# Written problem
Copy out the entries below, substituting "desktop automation agent" for each occurrence of "computer-use agent" and changing nothing else.

# Records to use
*****

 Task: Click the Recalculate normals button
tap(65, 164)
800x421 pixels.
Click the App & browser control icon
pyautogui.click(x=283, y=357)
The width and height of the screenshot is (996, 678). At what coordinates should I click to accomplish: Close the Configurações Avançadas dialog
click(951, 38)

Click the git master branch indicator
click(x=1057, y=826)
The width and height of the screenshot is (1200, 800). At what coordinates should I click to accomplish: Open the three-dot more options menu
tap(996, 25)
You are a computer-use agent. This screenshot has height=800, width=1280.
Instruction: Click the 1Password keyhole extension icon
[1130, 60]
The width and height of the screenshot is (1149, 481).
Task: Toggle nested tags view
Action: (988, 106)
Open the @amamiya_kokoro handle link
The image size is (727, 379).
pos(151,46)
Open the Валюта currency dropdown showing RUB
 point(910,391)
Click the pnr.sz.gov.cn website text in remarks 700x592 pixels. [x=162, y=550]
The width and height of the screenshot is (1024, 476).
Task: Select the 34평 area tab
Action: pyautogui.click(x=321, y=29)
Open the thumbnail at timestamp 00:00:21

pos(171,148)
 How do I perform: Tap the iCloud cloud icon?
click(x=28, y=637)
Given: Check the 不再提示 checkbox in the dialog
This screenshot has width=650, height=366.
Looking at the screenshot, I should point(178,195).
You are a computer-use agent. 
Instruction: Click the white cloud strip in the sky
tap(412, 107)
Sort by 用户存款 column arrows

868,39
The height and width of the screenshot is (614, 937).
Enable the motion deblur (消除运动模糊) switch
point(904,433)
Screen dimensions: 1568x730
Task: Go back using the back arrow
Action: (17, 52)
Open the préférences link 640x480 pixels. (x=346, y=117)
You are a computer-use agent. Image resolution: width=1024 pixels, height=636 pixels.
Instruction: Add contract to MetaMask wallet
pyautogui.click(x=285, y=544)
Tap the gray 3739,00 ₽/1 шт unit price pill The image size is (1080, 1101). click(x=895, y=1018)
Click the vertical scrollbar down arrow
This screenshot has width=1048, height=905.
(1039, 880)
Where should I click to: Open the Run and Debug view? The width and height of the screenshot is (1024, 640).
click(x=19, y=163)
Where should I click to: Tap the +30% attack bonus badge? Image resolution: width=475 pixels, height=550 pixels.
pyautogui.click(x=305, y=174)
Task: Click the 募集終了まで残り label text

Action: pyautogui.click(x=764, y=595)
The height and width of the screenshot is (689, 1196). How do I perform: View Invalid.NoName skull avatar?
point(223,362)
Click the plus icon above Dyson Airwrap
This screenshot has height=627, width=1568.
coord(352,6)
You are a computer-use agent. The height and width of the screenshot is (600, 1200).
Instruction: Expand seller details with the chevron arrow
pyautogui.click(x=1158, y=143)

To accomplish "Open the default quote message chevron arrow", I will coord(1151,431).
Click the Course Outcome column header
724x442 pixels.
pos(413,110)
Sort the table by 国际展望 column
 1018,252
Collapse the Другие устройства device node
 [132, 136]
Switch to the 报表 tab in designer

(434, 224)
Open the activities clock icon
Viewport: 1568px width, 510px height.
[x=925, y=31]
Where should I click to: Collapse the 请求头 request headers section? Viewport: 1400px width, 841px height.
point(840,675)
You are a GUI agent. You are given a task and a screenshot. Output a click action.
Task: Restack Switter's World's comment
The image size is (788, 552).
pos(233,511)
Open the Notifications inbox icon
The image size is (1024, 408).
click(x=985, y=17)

*****

# The result
 Task: Click the Recalculate normals button
tap(65, 164)
800x421 pixels.
Click the App & browser control icon
pyautogui.click(x=283, y=357)
The width and height of the screenshot is (996, 678). At what coordinates should I click to accomplish: Close the Configurações Avançadas dialog
click(951, 38)

Click the git master branch indicator
click(x=1057, y=826)
The width and height of the screenshot is (1200, 800). At what coordinates should I click to accomplish: Open the three-dot more options menu
tap(996, 25)
You are a desktop automation agent. This screenshot has height=800, width=1280.
Instruction: Click the 1Password keyhole extension icon
[1130, 60]
The width and height of the screenshot is (1149, 481).
Task: Toggle nested tags view
Action: (988, 106)
Open the @amamiya_kokoro handle link
The image size is (727, 379).
pos(151,46)
Open the Валюта currency dropdown showing RUB
 point(910,391)
Click the pnr.sz.gov.cn website text in remarks 700x592 pixels. [x=162, y=550]
The width and height of the screenshot is (1024, 476).
Task: Select the 34평 area tab
Action: pyautogui.click(x=321, y=29)
Open the thumbnail at timestamp 00:00:21

pos(171,148)
 How do I perform: Tap the iCloud cloud icon?
click(x=28, y=637)
Given: Check the 不再提示 checkbox in the dialog
This screenshot has width=650, height=366.
Looking at the screenshot, I should point(178,195).
You are a desktop automation agent. 
Instruction: Click the white cloud strip in the sky
tap(412, 107)
Sort by 用户存款 column arrows

868,39
The height and width of the screenshot is (614, 937).
Enable the motion deblur (消除运动模糊) switch
point(904,433)
Screen dimensions: 1568x730
Task: Go back using the back arrow
Action: (17, 52)
Open the préférences link 640x480 pixels. (x=346, y=117)
You are a desktop automation agent. Image resolution: width=1024 pixels, height=636 pixels.
Instruction: Add contract to MetaMask wallet
pyautogui.click(x=285, y=544)
Tap the gray 3739,00 ₽/1 шт unit price pill The image size is (1080, 1101). click(x=895, y=1018)
Click the vertical scrollbar down arrow
This screenshot has width=1048, height=905.
(1039, 880)
Where should I click to: Open the Run and Debug view? The width and height of the screenshot is (1024, 640).
click(x=19, y=163)
Where should I click to: Tap the +30% attack bonus badge? Image resolution: width=475 pixels, height=550 pixels.
pyautogui.click(x=305, y=174)
Task: Click the 募集終了まで残り label text

Action: pyautogui.click(x=764, y=595)
The height and width of the screenshot is (689, 1196). How do I perform: View Invalid.NoName skull avatar?
point(223,362)
Click the plus icon above Dyson Airwrap
This screenshot has height=627, width=1568.
coord(352,6)
You are a desktop automation agent. The height and width of the screenshot is (600, 1200).
Instruction: Expand seller details with the chevron arrow
pyautogui.click(x=1158, y=143)

To accomplish "Open the default quote message chevron arrow", I will coord(1151,431).
Click the Course Outcome column header
724x442 pixels.
pos(413,110)
Sort the table by 国际展望 column
 1018,252
Collapse the Другие устройства device node
 [132, 136]
Switch to the 报表 tab in designer

(434, 224)
Open the activities clock icon
Viewport: 1568px width, 510px height.
[x=925, y=31]
Where should I click to: Collapse the 请求头 request headers section? Viewport: 1400px width, 841px height.
point(840,675)
You are a GUI agent. You are given a task and a screenshot. Output a click action.
Task: Restack Switter's World's comment
The image size is (788, 552).
pos(233,511)
Open the Notifications inbox icon
The image size is (1024, 408).
click(x=985, y=17)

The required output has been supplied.